Além do RB Leipzig e o polêmica investimento da Red Bull, há também a situação do Hannover, que tem Martin Kind como principal investidor. Ele parece pronto para tomar o controle das ações majoritárias do clube e é um dos críticos da regra. “Nós deveríamos acabar com a regra de 50+1 e desenvolver novas regulamentações”, afirmou Kind.
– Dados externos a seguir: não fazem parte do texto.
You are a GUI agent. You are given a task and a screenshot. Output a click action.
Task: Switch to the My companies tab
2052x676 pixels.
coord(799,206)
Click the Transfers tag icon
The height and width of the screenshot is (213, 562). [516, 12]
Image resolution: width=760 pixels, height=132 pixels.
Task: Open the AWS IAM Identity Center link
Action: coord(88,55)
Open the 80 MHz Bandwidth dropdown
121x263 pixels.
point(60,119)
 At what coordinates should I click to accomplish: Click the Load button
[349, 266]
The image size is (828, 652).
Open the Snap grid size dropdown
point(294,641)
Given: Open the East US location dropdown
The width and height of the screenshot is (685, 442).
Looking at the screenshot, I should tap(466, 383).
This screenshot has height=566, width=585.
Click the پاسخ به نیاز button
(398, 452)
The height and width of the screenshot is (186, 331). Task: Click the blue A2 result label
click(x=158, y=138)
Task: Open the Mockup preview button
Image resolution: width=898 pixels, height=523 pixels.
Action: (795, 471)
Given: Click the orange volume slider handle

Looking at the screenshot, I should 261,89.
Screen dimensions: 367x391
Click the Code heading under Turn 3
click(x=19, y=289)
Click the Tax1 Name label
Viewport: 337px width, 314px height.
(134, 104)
Com o apoio público do Bayern – que tem entre os seus acionistas empresas como a Adidas e a Audi -, a pressão sobre a Federação Alemã (DFB) deve aumentar. A discussão parece inevitável quando um quarto dos seus clubes na primeira divisão não cumprem totalmente a regra. Com tantas exceções, é hora da DFB rever a regra ou começar a cumpri-la de vez. O que não dá é para ser casuísta.